The Star Community Bar redevelopment controversy has got to be one of those “Avengers, assemble!” moments for the Atlanta subculture.

Because it’s not just about this bar and the fate of Little Five Points. These are the noise complaints from new condo owners about East Atlanta Village bands. It is the decision of the city council to easily close the nightclubs as “nuisances”. It is Atlanta that once again tears down or demonizes the sources of perhaps its greatest product – musical culture.

It’s not just about Star Bar and its owner, a situation that is generally poor in information and very hot. It’s about rethinking the broken ownership model that causes such chaos by weakening the cultural tenants that create value, and new ways of doing things that can bring them stability and equity.

Attendees at a Sept. 18 meeting at the Star Bar are appealing for support. (Photo by John Ruch.)

But L5P is the crucial battleground because it’s a neighborhood that already has the legacy of winning such fights and providing such alternative models. What happens here will inform the future of punk, metal, hip hop and other venues across the city.

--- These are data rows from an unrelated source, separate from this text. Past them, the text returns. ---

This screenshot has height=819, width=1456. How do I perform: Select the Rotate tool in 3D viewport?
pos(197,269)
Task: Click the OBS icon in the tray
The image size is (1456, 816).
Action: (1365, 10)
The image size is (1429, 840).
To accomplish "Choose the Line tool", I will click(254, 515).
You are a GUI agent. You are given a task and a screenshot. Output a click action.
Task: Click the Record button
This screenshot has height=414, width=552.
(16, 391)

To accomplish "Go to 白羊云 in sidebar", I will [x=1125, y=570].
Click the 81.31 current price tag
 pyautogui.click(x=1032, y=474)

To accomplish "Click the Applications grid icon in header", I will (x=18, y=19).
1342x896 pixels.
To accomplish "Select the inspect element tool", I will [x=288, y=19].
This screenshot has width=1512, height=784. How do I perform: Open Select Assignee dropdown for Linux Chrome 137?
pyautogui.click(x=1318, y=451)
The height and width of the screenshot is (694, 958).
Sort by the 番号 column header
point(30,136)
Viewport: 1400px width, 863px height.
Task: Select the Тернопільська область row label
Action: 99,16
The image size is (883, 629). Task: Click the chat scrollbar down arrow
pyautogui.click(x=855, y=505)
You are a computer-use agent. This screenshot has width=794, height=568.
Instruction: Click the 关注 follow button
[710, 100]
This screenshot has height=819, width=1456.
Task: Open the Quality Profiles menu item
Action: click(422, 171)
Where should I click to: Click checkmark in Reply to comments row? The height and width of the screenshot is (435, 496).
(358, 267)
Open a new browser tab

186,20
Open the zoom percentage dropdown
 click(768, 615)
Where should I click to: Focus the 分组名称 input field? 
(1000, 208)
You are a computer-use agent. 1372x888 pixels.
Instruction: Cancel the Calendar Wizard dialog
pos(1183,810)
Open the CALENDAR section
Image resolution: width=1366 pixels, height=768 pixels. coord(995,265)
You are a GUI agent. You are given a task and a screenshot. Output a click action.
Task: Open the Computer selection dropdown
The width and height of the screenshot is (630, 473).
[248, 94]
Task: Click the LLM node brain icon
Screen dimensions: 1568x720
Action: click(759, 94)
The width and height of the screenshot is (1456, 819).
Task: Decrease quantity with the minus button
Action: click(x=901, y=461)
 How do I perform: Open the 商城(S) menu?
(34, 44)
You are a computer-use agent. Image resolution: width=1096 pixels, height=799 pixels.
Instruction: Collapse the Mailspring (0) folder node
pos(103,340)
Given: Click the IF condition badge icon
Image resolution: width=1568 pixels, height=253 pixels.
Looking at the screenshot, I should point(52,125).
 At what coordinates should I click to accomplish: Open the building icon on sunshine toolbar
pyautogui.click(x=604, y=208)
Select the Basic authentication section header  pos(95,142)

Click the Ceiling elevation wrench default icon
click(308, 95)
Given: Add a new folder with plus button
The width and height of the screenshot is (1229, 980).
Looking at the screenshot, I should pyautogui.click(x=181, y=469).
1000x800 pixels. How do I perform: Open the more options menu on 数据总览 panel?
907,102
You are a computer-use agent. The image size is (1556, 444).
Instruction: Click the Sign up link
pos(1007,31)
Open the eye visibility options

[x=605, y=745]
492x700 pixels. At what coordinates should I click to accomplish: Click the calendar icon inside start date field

Like most working-class subcultures, the punk and metal communities represented at Star Bar aren’t used to winning and are often bullied by a dismissive majority. A community development meeting held at the bar on September 18 showed the fans’ sharp intelligence but was not strategically focused. Meanwhile, some media outlets have freely used derogatory adjectives for his neighborhood by writers who would never dare to insult affluent communities like, say, antiseptic and bogus. As a journalist who goes to the Star Bar, I’ve heard a bit of this attitude in recent conversations – “someone with a high-profile job is hanging out with these people?”

A related bias is that nostalgia is the only reason anyone would support a 30-year-old venue. The implication is that anything centered on youth music culture must naturally die when its first generation has grown boring and old.

Sure, plenty of oldies hang out at (and own) Star Bar, but dissing that is like saying libraries should be closed as worthless nostalgia for old stories. I’ve heard some amazing underground stories at the bar, most of which haven’t been recorded, and you always learn something drinking with the occasional rock star, like the guys from ATL’s Grammy Award-winning metal freak, Mastodon. Michael Gamble of the Wild West Picture Show, a band from the early days of the bar that supported the alt-country scene, was seated next to me by chance at the September 18 reunion. He recounted how his late bandmate Tom Gray penned Cyndi Lauper’s latest hit “Money Changes Everything” – an artistic endeavor that certainly shone a light on our current human condition.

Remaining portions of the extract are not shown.